The bulk of the challenges we've faced with regulation are mostly related to our European customers.  General Data Protection Regulation in Europe creates several additional hurdles for businesses to navigate. What we are being told now by potential European customers is that every time they sign with a new vendor or introduce a new way of collecting data inside the application, whether personally identifiable information is included or not, they must alert all their customers and give them the option to opt-in. We have certainly lost deals with European customers because no one is looking to provide more friction for their customer base. 

Historically, countries have not imposed “customs duties on electronic transmissions,” but that position is increasingly under threat. How might that impact you?

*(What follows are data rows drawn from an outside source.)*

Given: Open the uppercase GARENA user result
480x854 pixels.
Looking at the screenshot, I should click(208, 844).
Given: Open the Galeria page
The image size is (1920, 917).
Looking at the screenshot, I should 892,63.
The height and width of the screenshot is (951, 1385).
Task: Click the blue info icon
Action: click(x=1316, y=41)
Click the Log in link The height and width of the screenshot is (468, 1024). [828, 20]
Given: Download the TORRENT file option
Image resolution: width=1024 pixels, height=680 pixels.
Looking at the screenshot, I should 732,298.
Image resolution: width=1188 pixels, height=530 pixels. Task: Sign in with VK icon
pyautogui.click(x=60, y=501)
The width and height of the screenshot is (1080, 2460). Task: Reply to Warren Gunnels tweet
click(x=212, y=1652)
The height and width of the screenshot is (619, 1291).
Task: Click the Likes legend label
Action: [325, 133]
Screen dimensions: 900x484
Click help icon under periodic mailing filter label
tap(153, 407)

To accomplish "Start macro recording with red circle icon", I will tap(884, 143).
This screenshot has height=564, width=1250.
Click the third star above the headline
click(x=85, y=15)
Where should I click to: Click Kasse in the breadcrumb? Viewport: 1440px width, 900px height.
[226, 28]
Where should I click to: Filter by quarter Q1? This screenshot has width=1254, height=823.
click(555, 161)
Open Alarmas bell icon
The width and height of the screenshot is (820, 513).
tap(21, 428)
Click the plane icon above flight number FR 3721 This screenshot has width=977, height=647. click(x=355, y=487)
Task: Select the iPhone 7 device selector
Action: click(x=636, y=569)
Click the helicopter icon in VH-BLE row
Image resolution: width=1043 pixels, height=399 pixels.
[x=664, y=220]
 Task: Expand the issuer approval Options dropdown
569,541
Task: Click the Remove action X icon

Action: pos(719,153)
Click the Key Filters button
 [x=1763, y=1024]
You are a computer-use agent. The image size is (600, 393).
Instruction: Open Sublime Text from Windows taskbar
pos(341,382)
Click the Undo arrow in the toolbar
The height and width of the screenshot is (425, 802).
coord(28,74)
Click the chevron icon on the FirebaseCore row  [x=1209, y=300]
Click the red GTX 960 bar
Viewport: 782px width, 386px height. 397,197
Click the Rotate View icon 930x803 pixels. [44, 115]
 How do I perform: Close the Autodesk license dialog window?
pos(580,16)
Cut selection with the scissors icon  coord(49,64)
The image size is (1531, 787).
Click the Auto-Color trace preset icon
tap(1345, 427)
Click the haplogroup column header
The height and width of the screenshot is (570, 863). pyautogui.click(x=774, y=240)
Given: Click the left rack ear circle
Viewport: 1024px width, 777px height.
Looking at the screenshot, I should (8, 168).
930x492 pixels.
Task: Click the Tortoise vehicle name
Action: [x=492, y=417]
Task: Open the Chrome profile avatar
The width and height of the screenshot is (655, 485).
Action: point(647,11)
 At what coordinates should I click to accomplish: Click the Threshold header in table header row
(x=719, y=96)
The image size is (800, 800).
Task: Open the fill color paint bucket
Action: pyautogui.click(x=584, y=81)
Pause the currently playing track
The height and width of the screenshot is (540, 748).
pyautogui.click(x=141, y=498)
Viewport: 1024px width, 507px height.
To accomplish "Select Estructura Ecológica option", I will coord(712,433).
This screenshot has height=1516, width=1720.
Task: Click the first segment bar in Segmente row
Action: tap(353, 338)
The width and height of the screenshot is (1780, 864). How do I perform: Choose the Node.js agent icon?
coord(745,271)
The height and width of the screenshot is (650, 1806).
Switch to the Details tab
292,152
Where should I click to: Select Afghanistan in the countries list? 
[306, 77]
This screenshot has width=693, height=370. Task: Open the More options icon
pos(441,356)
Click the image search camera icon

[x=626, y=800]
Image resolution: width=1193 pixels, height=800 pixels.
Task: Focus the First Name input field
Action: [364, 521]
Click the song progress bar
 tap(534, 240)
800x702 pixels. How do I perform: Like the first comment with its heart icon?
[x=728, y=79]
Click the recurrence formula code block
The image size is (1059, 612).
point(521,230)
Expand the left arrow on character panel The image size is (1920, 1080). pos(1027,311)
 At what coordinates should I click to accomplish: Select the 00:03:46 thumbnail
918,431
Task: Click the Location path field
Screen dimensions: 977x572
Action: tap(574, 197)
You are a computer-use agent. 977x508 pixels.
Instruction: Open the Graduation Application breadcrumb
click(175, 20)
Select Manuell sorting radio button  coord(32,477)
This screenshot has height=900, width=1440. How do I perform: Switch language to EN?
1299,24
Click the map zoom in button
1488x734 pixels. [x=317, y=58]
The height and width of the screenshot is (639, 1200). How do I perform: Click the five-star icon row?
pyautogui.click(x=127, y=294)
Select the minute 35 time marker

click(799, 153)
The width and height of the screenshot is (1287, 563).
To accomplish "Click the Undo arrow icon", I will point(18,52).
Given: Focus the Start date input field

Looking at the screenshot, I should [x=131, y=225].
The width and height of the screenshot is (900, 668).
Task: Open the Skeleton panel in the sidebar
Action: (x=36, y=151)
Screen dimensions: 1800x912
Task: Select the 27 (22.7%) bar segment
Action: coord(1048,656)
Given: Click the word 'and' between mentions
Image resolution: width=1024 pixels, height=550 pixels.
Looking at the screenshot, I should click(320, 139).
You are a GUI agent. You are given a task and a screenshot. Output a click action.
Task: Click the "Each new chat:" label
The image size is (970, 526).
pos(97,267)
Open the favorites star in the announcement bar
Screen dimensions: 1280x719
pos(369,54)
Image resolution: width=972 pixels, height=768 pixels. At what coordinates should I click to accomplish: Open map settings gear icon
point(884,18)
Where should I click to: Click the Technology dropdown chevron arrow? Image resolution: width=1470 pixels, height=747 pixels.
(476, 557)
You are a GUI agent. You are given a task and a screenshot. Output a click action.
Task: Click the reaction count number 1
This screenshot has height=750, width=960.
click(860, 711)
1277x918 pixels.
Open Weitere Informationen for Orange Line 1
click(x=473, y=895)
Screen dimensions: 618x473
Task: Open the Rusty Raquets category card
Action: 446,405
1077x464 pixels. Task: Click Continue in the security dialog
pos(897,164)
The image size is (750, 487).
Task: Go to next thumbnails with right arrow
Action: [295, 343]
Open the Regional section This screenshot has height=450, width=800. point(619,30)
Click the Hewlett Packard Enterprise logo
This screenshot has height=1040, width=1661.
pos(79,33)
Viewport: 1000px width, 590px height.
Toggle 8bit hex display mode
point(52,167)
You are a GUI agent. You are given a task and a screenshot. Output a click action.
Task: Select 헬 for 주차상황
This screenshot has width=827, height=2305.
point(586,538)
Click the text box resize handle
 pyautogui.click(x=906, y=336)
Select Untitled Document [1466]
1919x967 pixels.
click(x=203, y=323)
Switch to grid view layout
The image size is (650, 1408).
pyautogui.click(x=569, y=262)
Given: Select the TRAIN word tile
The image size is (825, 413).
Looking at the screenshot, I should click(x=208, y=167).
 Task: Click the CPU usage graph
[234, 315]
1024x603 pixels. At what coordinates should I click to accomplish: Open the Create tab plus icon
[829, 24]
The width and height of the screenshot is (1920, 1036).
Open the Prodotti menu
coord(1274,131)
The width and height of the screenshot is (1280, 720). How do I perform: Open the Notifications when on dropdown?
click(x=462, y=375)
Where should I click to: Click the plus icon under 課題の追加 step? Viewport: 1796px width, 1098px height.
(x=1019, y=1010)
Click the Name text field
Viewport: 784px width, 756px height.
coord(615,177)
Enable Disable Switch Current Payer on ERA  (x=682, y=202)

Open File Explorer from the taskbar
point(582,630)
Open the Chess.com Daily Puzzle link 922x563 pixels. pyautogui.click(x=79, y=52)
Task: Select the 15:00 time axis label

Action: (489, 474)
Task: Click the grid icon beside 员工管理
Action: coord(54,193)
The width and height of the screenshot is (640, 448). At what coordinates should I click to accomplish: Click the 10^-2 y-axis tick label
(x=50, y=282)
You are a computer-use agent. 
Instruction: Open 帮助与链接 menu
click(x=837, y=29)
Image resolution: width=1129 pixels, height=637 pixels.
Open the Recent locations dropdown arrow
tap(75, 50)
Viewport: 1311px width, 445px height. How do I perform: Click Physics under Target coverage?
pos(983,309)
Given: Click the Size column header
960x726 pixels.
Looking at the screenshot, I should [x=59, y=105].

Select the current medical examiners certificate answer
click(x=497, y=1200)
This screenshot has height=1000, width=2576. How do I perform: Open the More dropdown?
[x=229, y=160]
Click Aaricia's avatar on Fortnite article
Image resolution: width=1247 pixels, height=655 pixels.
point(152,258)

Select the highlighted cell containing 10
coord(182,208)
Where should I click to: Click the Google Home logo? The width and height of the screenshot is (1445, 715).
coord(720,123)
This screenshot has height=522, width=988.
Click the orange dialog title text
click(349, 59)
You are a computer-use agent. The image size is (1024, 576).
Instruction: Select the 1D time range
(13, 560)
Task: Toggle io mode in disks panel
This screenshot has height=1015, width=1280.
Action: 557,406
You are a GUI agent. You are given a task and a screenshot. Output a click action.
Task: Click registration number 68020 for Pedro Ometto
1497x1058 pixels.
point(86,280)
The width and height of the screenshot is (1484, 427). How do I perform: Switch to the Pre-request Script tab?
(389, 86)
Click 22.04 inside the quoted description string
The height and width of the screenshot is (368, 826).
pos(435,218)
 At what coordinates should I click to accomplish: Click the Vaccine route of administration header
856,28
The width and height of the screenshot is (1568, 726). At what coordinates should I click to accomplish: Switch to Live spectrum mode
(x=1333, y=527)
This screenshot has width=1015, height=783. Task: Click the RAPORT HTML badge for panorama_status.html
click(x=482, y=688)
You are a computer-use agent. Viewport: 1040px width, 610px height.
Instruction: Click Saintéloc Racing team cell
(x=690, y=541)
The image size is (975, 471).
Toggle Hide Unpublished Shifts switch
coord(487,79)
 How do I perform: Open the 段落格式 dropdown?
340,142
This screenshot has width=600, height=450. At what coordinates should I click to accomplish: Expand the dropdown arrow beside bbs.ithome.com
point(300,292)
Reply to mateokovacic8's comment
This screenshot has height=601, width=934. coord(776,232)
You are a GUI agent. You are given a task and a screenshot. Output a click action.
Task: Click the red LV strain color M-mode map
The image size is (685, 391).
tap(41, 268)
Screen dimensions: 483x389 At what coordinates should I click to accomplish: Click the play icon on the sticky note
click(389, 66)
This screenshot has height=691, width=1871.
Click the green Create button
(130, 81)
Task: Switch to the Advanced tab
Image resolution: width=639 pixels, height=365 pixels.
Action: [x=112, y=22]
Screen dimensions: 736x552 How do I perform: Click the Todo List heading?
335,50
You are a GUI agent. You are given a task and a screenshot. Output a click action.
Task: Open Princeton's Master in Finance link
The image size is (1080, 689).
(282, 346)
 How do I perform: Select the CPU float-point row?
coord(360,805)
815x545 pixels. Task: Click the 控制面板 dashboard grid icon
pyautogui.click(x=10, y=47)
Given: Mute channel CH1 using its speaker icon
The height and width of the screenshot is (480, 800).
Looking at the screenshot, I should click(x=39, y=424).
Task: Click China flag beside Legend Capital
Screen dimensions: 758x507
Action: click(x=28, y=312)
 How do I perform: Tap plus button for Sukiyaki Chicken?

When it comes to tariffs on electronic services, it would certainly hurt our business. We recognize that, in our position, we’re ultimately at the mercy of government decisions and we’ll have to adapt no matter what happens. Services revenue is 25 percent of our business, which includes pure human consultation services and software services. There could be very impactful results of any tariff, regardless of size, placed on a software-based service.

For us, being so small and early-stage would prevent us from selling in Europe and other markets abroad. Anything off the top is extremely challenging, even in a high-margin business like software. Digital tariffs would certainly impact how we prioritize our investment and think about where to scale.

Have you considered any intellectual property strategies for your company? 

Transparently, I’m not super well educated in IP, but I’ve had some experience. When I worked at Pendo, we had one of our biggest competitors sue us over software IP infringement. We won, as my understanding is that it’s difficult to claim ownership over how software is written. From that standpoint, such laws are typically only enforceable when someone steals base code verbatim to produce identical outputs.

I do think there is an opportunity for our business to utilize IP when it comes to the complicated prompts we feed into our AI models. The models themselves are not IP; the data we are collecting from our customers is their IP, but the way that we have written the prompts to sift through, organize, and represent the data may be our IP. 

From my understanding, such a model of IP would be very enforceable, similar to the way that software is enforceable. If someone comes along and verbatim steals your prompt, it’s theft. But if someone else also creates a prompt that helps people determine their pricing and packaging and delivers something similar, it’s not an infringement, it’s competition. 

What are your goals for Atlas moving forward?

We believe in the power of small teams growing efficiently, with the flexibility to pursue a range of opportunities. We've built a business model and a plan that allows us to stay small in terms of headcount, but mighty in terms of what we can produce. 

Our goal is that we're no larger than a 50-person company, and we continue to make more than a million dollars per head. That gives us ultimate flexibility and optionality if we want to raise money or even sell the company.


All of the information in this profile was accurate at the date and time of publication.